In the group’s asset management business, assets under management rose from £245.7m at the end of September 2014, to £263.9bn today. This translated into a sharp rise in profits – from £341.6m a year ago to £391.3m today.
Net inflows for the year to date were £8.1 billion, comprising £3.5 billion in institutional and £4.6 billion in intermediary. Shortly after the period end, a further £2.3 billion of net new business was seen in the institutional business.
Net revenue in the wealth management division (including the former Cazenove business) for the first nine months was £157.3 million, down from £162.2 million in 2014. Net inflows for the nine months were £0.2 billion, down from £0.4 billion in 2014 and assets under management at 30 September were marginally higher at £30.9 billion (30 September 2014: £30.5 billion).
Michael Dobson, chief executive said the results “reflect the resilience of our diversified business at a time of heightened market volatility.”
Paul McGinnis, an analyst at Shore Capital said the results showed net outflows, but profitability holding up.
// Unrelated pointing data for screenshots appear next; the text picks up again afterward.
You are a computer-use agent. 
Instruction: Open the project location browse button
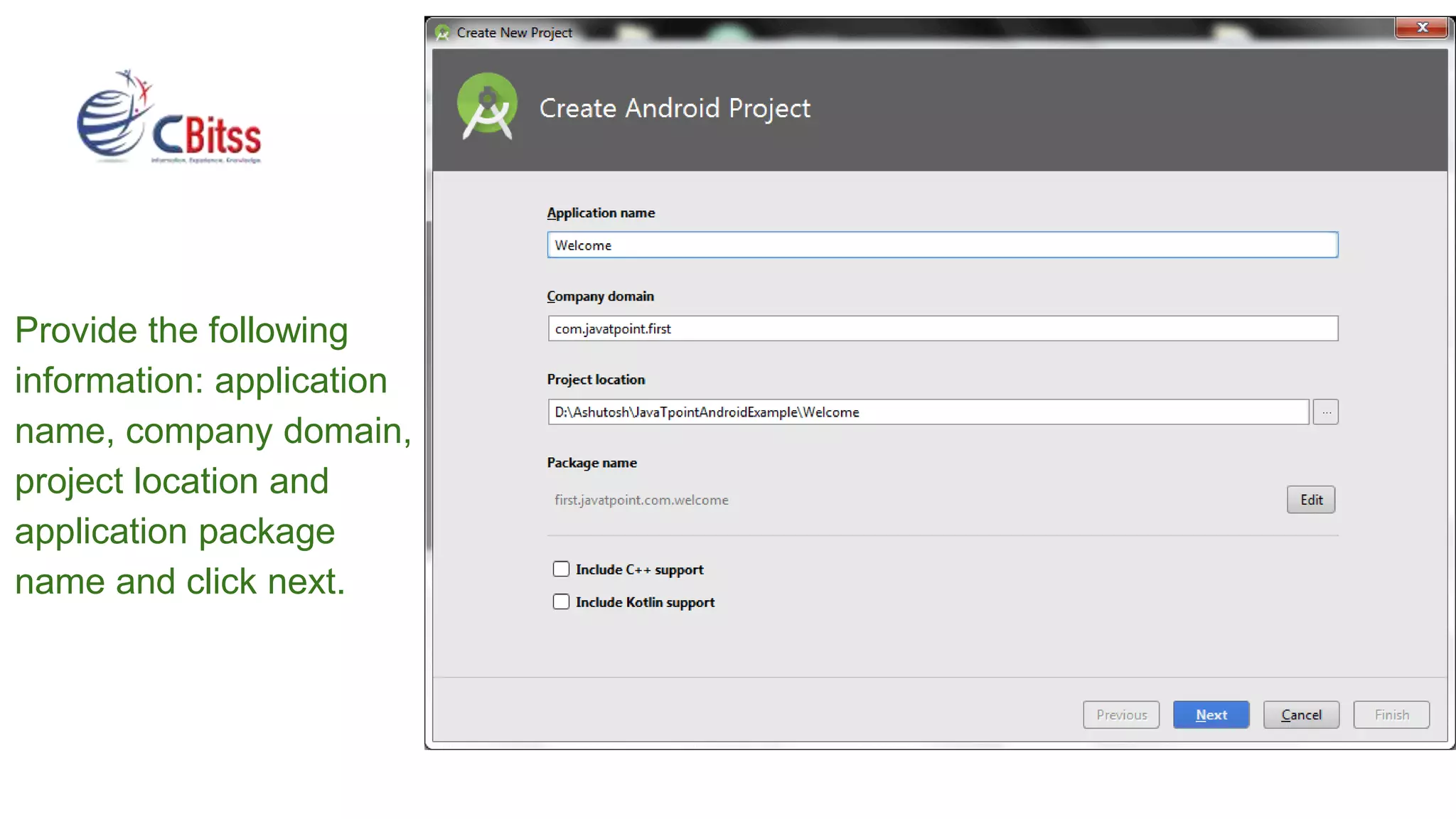tap(1326, 412)
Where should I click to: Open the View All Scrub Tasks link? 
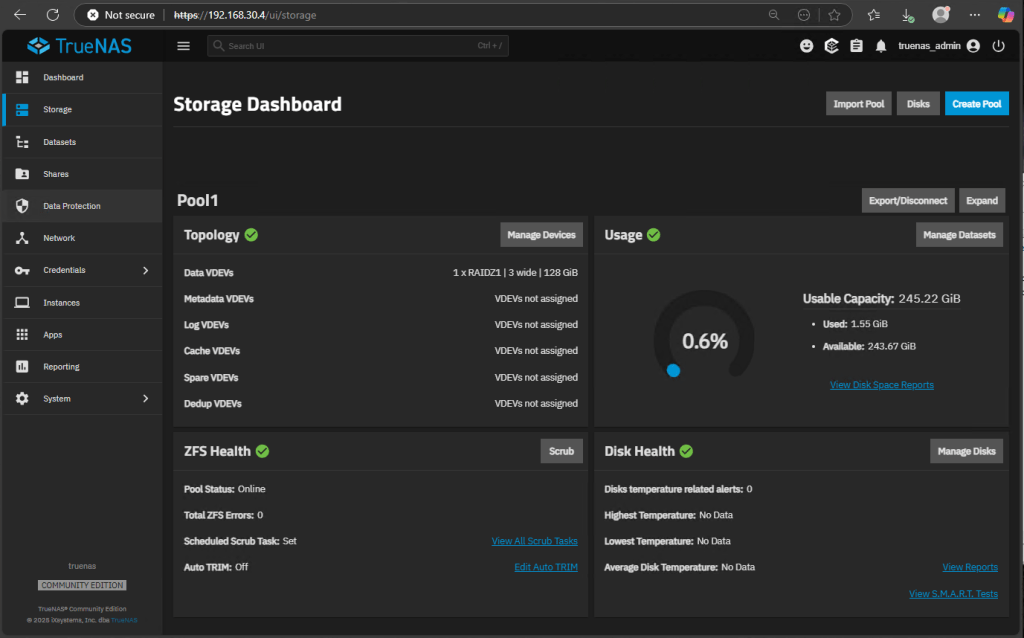pos(534,541)
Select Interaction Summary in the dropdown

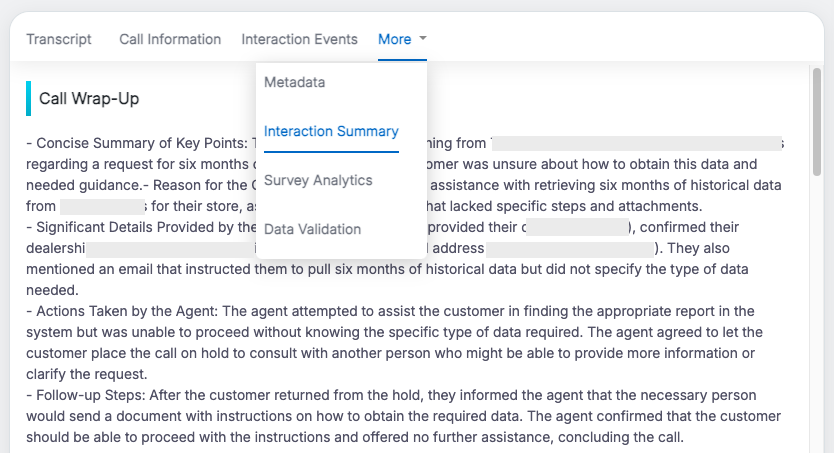pos(331,131)
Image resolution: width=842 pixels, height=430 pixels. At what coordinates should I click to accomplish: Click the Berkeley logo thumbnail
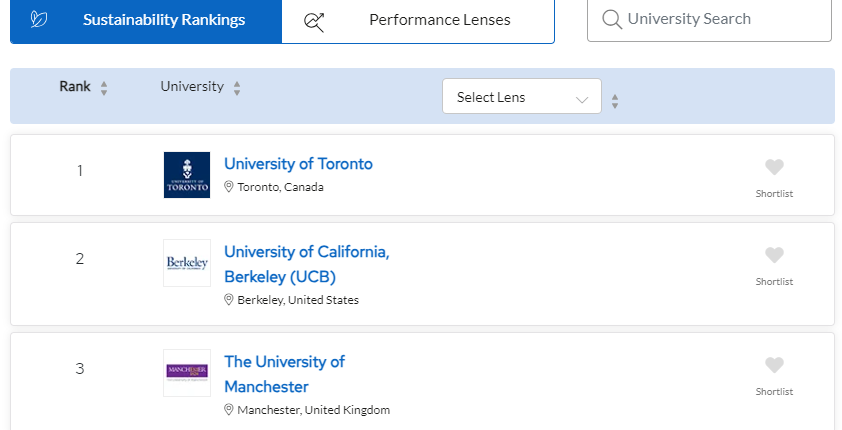point(187,263)
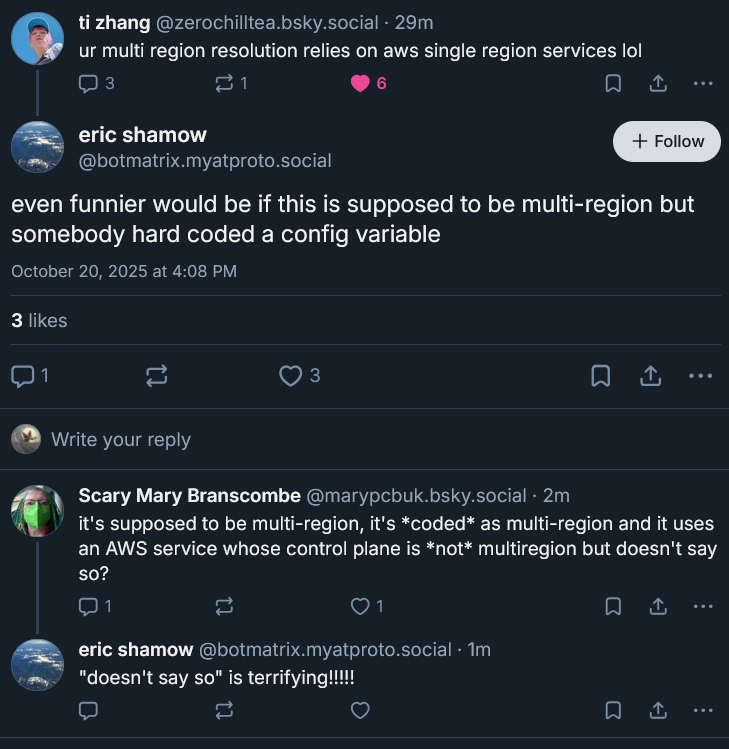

He said: “The (net inflows) figure for Q3 represents quite a material slowdown, albeit weak markets never help this metric… With respect to the asset management/wealth management split, while profitability held up well in both segments, we were slightly surprised to see net outflows in the Wealth Management division as the other listed UK wealth managers have seen continued inflows in this same period.
“While we regard Schroders as a high quality asset manager, with a well-diversified AuM base (by geography and by asset class) and a very strong balance sheet, we prefer the business models of those asset managers who have a greater ability to monetise periods of strong investment performance via a performance fee mechanism.”